Hasta la fecha, Hakan ha pasado por más de nueve operaciones, y todavía necesitará varias más. “Si no uso pastillas, no puedo dormir. Aprieto los dientes durante el sueño. Mi psicología no es normal”, dice. “Cuando veo un grupo de policías en la calle, trato de pensar en mis hijas. Tengo que contenerme para no ir a matarles.
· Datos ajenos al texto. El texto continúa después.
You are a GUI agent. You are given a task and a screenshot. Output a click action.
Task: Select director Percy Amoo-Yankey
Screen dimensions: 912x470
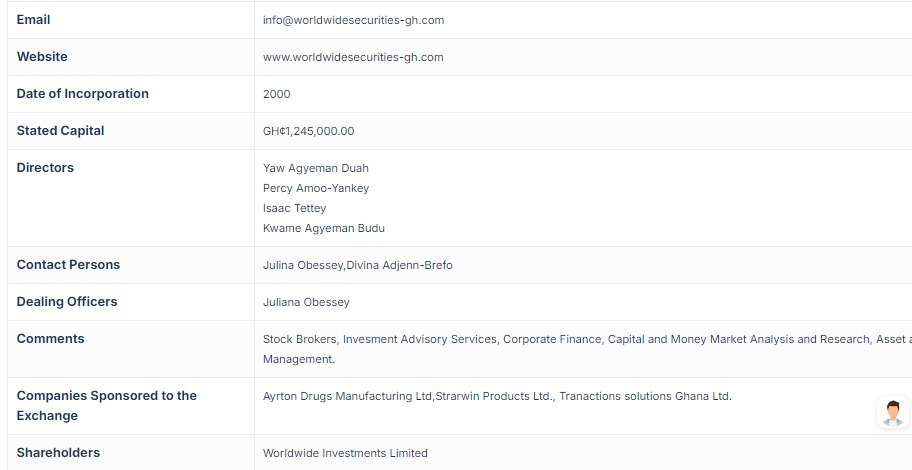(x=315, y=188)
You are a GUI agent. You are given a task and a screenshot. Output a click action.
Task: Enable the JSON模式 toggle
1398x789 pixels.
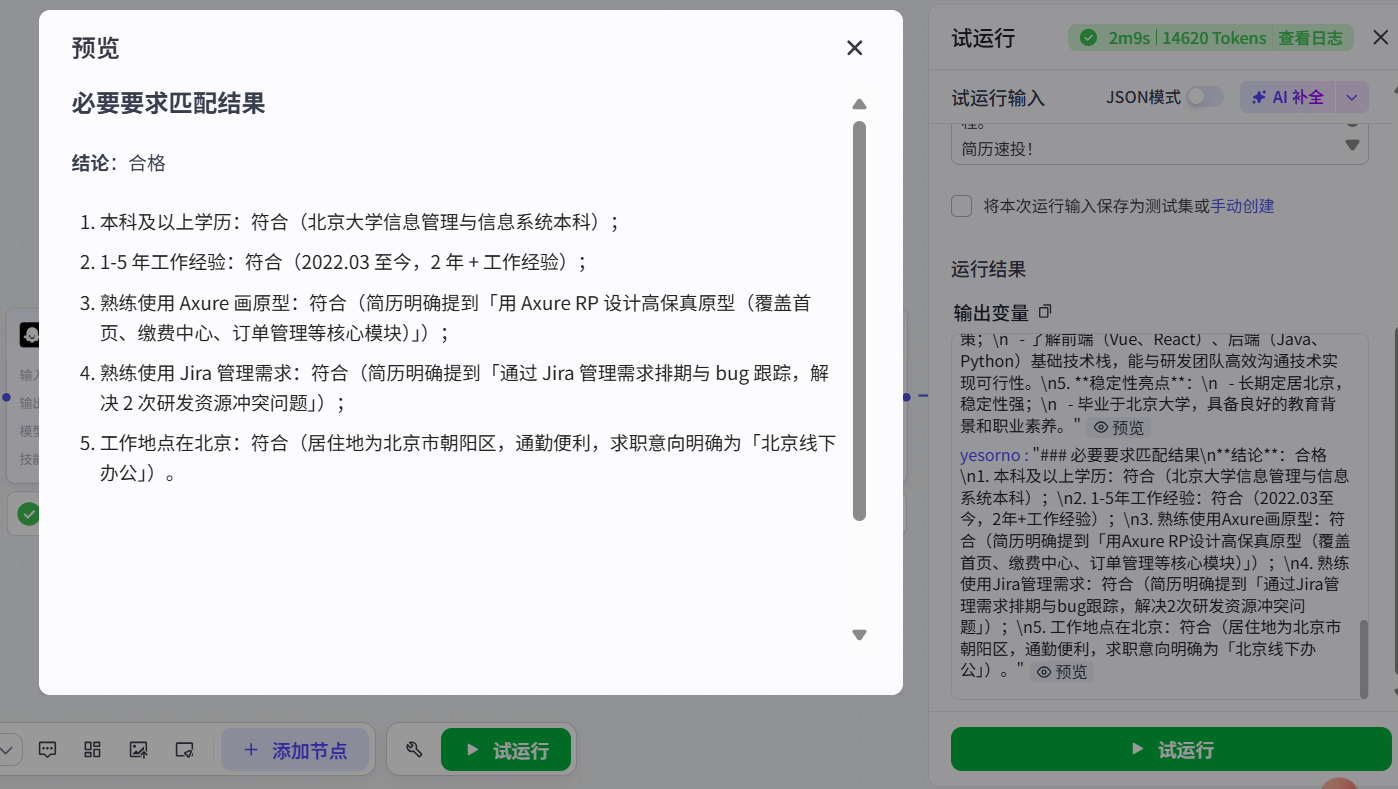(x=1206, y=96)
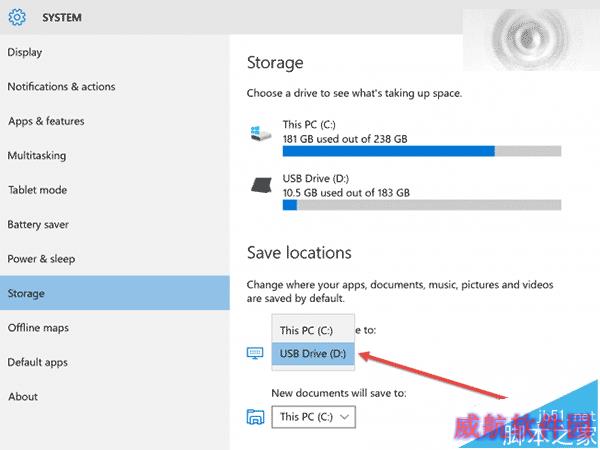Click the USB Drive (D:) drive icon
The width and height of the screenshot is (600, 450).
pyautogui.click(x=261, y=186)
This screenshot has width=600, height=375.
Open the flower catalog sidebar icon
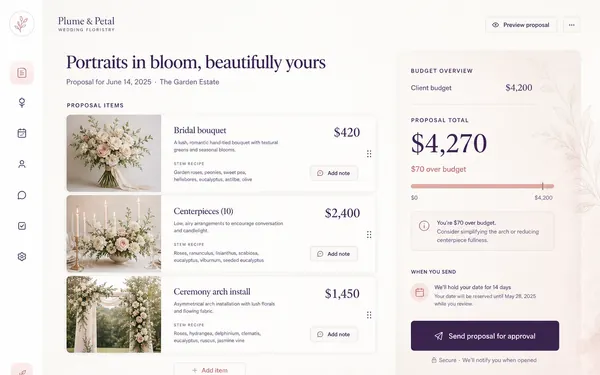[x=22, y=103]
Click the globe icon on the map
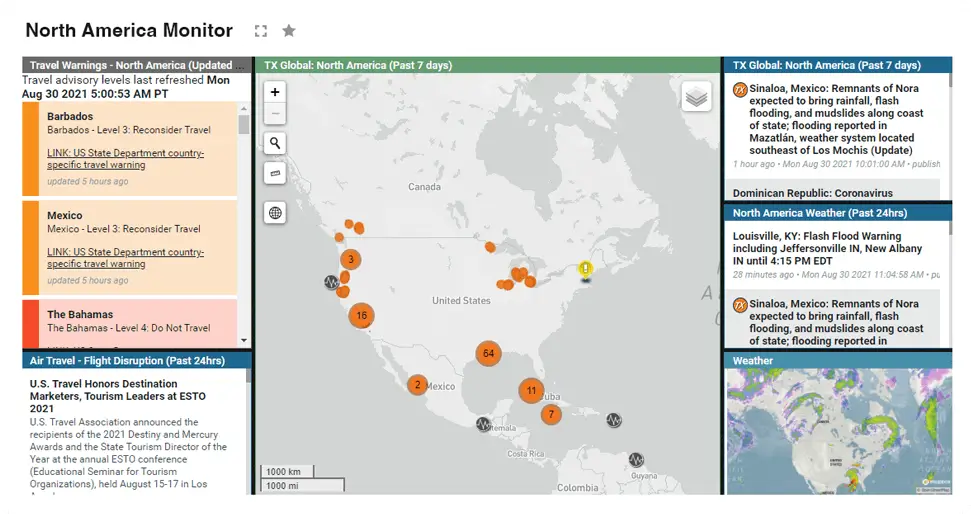 pyautogui.click(x=275, y=212)
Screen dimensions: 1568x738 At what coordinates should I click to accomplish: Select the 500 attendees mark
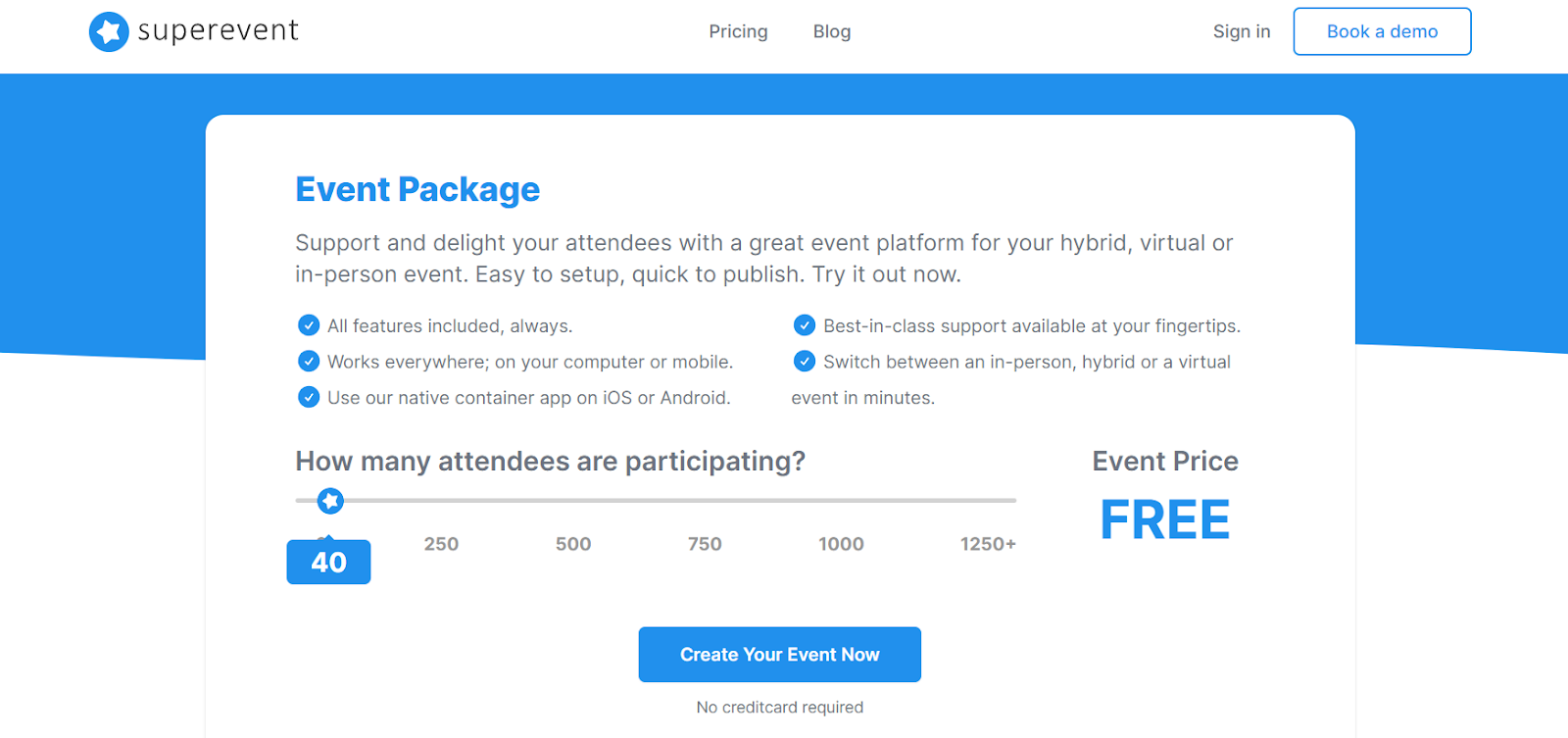(573, 544)
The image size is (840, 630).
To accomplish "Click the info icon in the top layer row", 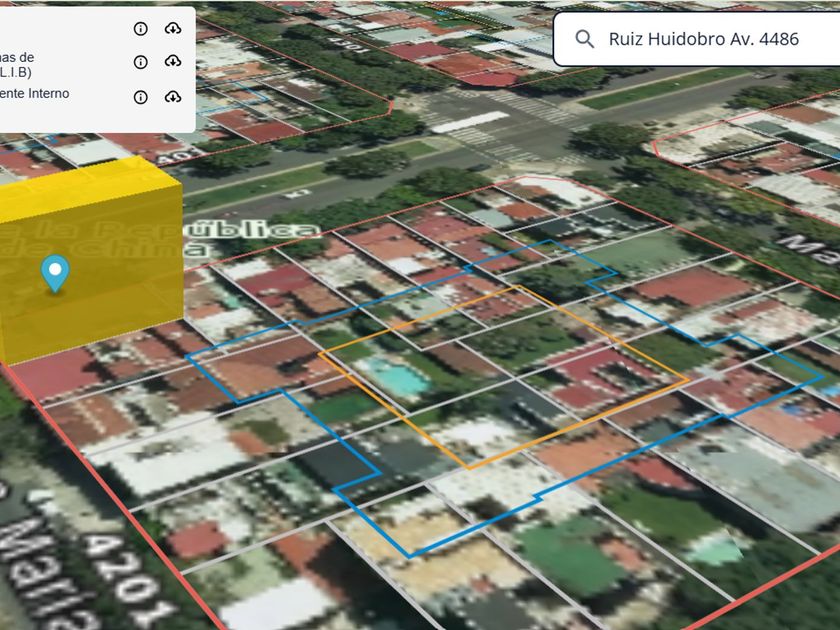I will (140, 28).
A lo mejor alguno de ellos es el que me hizo esto”, expresa. “No puedo quitarme de la cabeza que el que lo hizo sigue libre”.

Cuando el pasado 9 de septiembre la estudiante de dramaturgia Gökçe Sahin, de 23 años, decidió organizar una protesta política junto a cuatro amigos en el centro de Estambul, no imaginó aquello por lo que iba a tener que pasar. En el sureste de Turquía, las fuerzas armadas tenían sitiada la ciudad kurda de Cizre, donde simpatizantes y miembros de la guerrilla del PKK se habían hecho fuertes, y estaba muriendo gente. “Pensamos que alguien protestaría contra el ejército, pero nadie lo hizo, así que decidimos que teníamos que hacer algo”, explica. Los cinco jóvenes se dirigieron a la céntrica avenida Istiklal, muy cerca de la emblemática plaza de Taksim, y se subieron al balcón de una hamburguesería, donde desplegaron una pancarta que decía: “El pueblo kurdo no está solo”. Ese fue su crimen.